Quando a mãe de Arjuna Sundara Kirtana Claro da Silva, 33 anos, engravidou dele, ela pediu a Deus que o tivesse num lugar especial, onde as pessoas buscassem um sentido a mais para a vida, distante da realidade mesquinha do mundo materialista, na descrição do próprio Arjuna. E não é que ela encontrou? O filho nasceu e foi criado em uma comunidade Hare Krishna que fica em Pindamonhangaba, no interior de São Paulo.
Foi lá, na Fazenda Nova Gokula, em Pindamonhangaba (SP), que essa mãe encontrou sentido para ter seu jovem guerreiro – é que, no texto Bhagavad-gita, um dos mais populares do hinduísmo, Arjuna é um guerreiro que se vê no campo de batalha tendo que enfrentar a própria família.
A fazenda é um lugar lindo, fica na Serra da Mantiqueira, numa área de proteção ambiental repleta de rios e cachoeiras com águas cristalinas. E lá vive a maior comunidade Hare Krishna da América Latina, composta por aproximadamente 100 pessoas.
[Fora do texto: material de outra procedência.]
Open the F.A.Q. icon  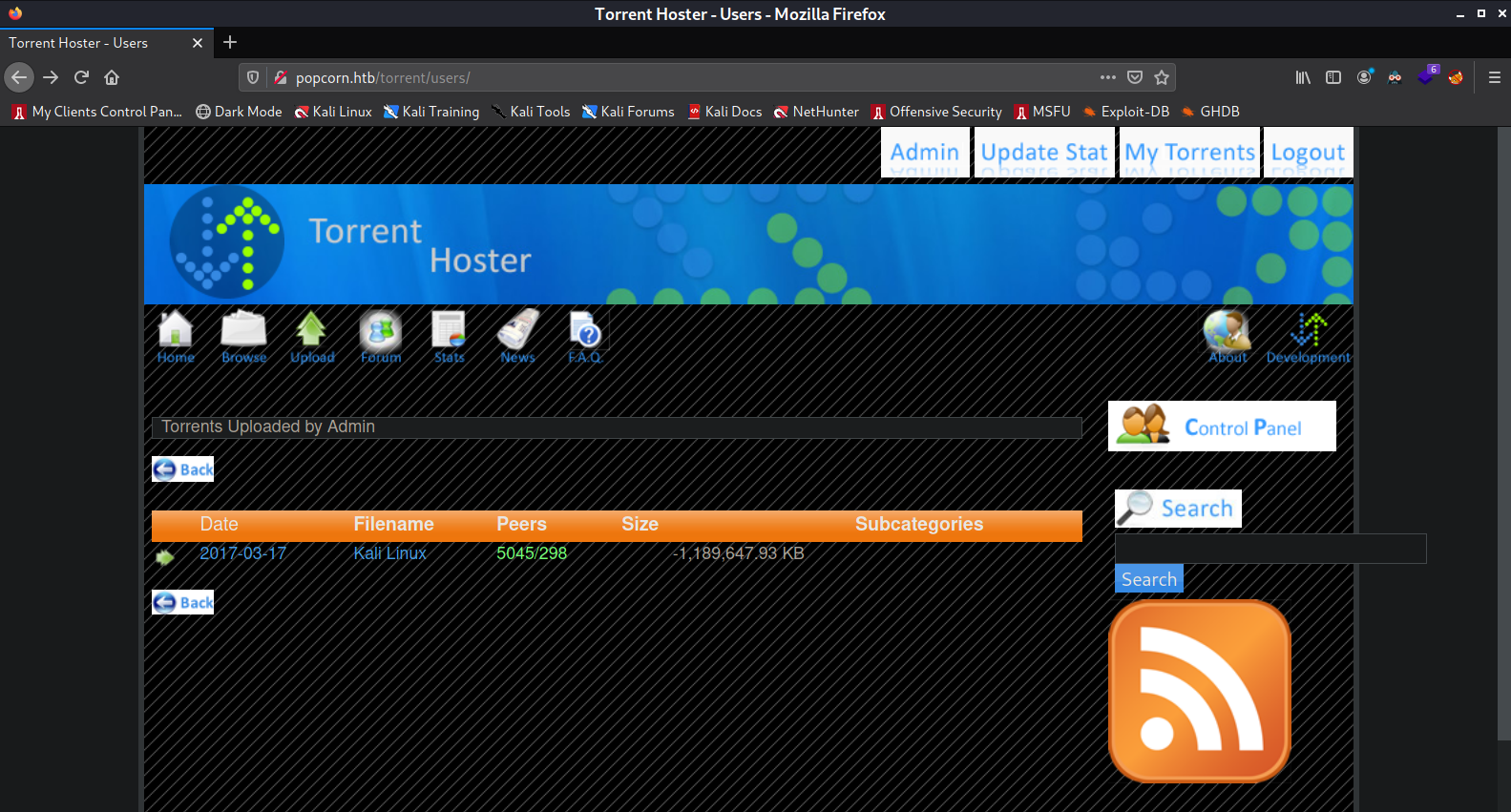coord(585,337)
Todas trabalham para o desenvolvimento local e seguem uma proposta de vida simples.
Eu conheci Arjuna – ou Sundara, como ele se apresentou – em visita à comunidade durante um passeio com um grupo de amigos praticantes de yoga.
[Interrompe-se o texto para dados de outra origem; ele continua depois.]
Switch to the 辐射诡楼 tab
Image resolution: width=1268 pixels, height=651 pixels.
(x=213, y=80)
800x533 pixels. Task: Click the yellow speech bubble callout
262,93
Sundara (que eu pesquisei e descobri que significa ‘belo’ e sânscrito) foi o guia do grupo durante um passeio de observação de pássaros na fazenda. Era maravilhado que ele fazia todos tentarem prestar atenção nos assovios para descobrir onde o passarinho estava escondido. Com uma câmera fotográfica na mão, capturava as mais diferentes aves encontradas e depois mostrava a foto aos que não tinham conseguido enxergá-las – ou seja, a maioria dos ali presentes.
Quando a observação terminou, eu pedi para ele contar um pouco como é ter crescido num lugar como aquele. Foi quando Sundara me explicou o motivo que levou a mãe dele, então solteira, a escolher aquele local para o nascimento, o que ocorreu após o pedido que ela fez a Deus, descrito no início do texto. “Ela teve contato com o movimento Hare Krishna, que leu no livro de Swami Prabhupada, que é nosso fundador, e ela se encantou com o que ela leu e veio para cá.”
‘Sou um filho desta terra’
Sundara nasceu, cresceu e viveu até os 16 anos na comunidade. “A minha infância inteira eu passei aqui. Eu conclui o ensino fundamental aqui. A gente tinha uma escola bem bacana, com bastante crianças. Digamos que eu sou um filho desta terra.”
Quando terminou a 8ª série, o jovem guerreiro foi em busca de encontrar novos desafios fora da fazenda. Concluiu os estudos na cidade, apaixonou-se, casou-se e teve três filhos. Além da técnica de observação de pássaros, é amante de escalada em montanhas. Aprendeu as técnicas e montou uma pequena empresa que presta serviços de pinturas e lavagens de fachadas com os aparelhos e conhecimentos usados na escalada.
Viveu tudo o que tinha que viver e agora, no começo deste ano, voltou a morar na comunidade para criar os filhos. “Como isso para mim é tão importante, eu queria que meus filhos também tivessem essa experiência. Será numa dimensão menor de tempo, porque hoje não tem escola e a gente não vai poder matriculá-los aqui. Mas esse tempinho, um ano, dois, vai deixar uma base do que foi para mim, vai conectar eles com o lado espiritual, com essas duas questões da vida, que é a material e a espiritual. Então, essa introduçãozinha eles vão levar para o resto da vida.”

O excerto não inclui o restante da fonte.